▶ WHAT IS EXPECTED
Where the line with "Click green arrow" appears below, start writing out lines exactly, and finish with the line with "Task: Open the 12:10 PM timestamp link", which is included; write out nothing else.

===== THE DATA

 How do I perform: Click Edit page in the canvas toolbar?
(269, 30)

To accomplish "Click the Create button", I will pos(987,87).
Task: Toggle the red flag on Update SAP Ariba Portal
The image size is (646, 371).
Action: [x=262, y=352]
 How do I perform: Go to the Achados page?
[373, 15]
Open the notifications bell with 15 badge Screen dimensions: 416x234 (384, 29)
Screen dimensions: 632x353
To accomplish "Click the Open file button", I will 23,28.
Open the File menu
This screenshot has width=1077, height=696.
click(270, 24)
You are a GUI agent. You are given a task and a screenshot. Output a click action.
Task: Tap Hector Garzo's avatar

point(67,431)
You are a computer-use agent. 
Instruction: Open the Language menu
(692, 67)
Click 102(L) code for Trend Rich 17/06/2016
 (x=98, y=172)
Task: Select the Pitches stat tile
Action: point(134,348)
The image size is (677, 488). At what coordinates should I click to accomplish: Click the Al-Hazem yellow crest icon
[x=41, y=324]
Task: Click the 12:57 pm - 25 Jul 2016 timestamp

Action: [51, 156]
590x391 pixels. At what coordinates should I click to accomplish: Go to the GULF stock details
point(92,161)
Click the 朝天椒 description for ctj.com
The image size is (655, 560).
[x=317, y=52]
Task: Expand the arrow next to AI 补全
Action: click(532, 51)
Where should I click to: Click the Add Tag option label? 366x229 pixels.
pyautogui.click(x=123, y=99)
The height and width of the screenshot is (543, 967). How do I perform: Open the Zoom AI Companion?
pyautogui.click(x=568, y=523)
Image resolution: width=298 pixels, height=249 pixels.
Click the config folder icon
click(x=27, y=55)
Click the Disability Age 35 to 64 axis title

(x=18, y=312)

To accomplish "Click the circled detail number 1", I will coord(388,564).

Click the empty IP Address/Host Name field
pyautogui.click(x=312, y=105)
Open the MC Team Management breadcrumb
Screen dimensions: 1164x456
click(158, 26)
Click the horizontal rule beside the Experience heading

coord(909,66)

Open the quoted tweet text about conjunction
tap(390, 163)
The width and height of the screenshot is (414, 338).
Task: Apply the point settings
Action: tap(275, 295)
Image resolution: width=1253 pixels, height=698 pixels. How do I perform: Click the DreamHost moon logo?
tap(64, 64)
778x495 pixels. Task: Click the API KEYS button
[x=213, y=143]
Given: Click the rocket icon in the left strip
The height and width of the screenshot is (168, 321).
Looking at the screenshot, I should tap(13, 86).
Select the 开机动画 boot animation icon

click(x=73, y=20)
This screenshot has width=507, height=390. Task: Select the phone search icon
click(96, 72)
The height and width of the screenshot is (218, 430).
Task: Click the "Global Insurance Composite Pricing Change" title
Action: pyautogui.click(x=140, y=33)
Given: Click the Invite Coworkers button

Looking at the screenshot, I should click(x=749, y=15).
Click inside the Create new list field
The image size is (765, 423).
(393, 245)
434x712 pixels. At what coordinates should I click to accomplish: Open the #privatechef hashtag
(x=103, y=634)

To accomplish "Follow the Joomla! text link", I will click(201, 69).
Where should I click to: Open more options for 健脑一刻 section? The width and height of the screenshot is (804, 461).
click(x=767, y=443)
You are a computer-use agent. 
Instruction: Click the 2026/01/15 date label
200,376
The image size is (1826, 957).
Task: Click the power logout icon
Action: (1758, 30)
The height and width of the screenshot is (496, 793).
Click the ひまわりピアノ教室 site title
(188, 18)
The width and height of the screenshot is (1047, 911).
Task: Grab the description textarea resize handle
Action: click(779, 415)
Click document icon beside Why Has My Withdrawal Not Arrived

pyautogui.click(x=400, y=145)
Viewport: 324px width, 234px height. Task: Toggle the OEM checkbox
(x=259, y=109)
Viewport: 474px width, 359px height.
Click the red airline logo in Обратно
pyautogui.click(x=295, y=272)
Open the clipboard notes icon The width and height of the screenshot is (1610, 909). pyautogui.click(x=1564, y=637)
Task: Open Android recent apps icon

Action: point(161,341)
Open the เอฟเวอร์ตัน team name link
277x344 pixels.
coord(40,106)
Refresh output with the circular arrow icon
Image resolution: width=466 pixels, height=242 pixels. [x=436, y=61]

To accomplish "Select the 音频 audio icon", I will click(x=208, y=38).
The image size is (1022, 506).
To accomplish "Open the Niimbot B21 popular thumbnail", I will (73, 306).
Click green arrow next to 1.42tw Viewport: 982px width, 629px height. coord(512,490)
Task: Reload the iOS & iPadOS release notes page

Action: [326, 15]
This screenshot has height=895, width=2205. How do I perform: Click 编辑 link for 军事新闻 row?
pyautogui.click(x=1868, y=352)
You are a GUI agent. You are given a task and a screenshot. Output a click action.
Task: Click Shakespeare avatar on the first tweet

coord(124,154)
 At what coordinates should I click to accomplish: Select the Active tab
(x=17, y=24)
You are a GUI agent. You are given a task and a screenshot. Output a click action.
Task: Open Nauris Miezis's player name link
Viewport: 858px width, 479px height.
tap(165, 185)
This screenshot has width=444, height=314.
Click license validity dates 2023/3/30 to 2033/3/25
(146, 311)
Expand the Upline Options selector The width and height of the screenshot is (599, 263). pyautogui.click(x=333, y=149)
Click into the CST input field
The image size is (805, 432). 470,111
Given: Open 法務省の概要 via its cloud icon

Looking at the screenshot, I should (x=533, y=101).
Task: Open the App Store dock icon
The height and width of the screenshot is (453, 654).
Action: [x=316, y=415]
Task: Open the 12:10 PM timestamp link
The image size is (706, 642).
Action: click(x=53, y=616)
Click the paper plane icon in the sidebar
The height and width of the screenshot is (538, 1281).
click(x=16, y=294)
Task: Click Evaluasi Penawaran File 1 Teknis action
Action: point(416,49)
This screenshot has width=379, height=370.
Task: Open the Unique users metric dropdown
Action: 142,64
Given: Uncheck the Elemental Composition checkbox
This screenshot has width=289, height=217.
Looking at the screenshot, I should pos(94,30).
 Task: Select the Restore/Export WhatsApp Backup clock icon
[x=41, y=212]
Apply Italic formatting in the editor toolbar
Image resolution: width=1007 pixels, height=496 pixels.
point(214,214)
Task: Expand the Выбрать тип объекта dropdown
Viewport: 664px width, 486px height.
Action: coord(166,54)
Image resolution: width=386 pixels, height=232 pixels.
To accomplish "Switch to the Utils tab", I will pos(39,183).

==========

▶ WORKED SOLUTION
Click green arrow next to 1.42tw Viewport: 982px width, 629px height. coord(512,490)
Task: Reload the iOS & iPadOS release notes page

Action: [326, 15]
This screenshot has height=895, width=2205. How do I perform: Click 编辑 link for 军事新闻 row?
pyautogui.click(x=1868, y=352)
You are a GUI agent. You are given a task and a screenshot. Output a click action.
Task: Click Shakespeare avatar on the first tweet

coord(124,154)
 At what coordinates should I click to accomplish: Select the Active tab
(x=17, y=24)
You are a GUI agent. You are given a task and a screenshot. Output a click action.
Task: Open Nauris Miezis's player name link
Viewport: 858px width, 479px height.
tap(165, 185)
This screenshot has width=444, height=314.
Click license validity dates 2023/3/30 to 2033/3/25
(146, 311)
Expand the Upline Options selector The width and height of the screenshot is (599, 263). pyautogui.click(x=333, y=149)
Click into the CST input field
The image size is (805, 432). 470,111
Given: Open 法務省の概要 via its cloud icon

Looking at the screenshot, I should (x=533, y=101).
Task: Open the App Store dock icon
The height and width of the screenshot is (453, 654).
Action: [x=316, y=415]
Task: Open the 12:10 PM timestamp link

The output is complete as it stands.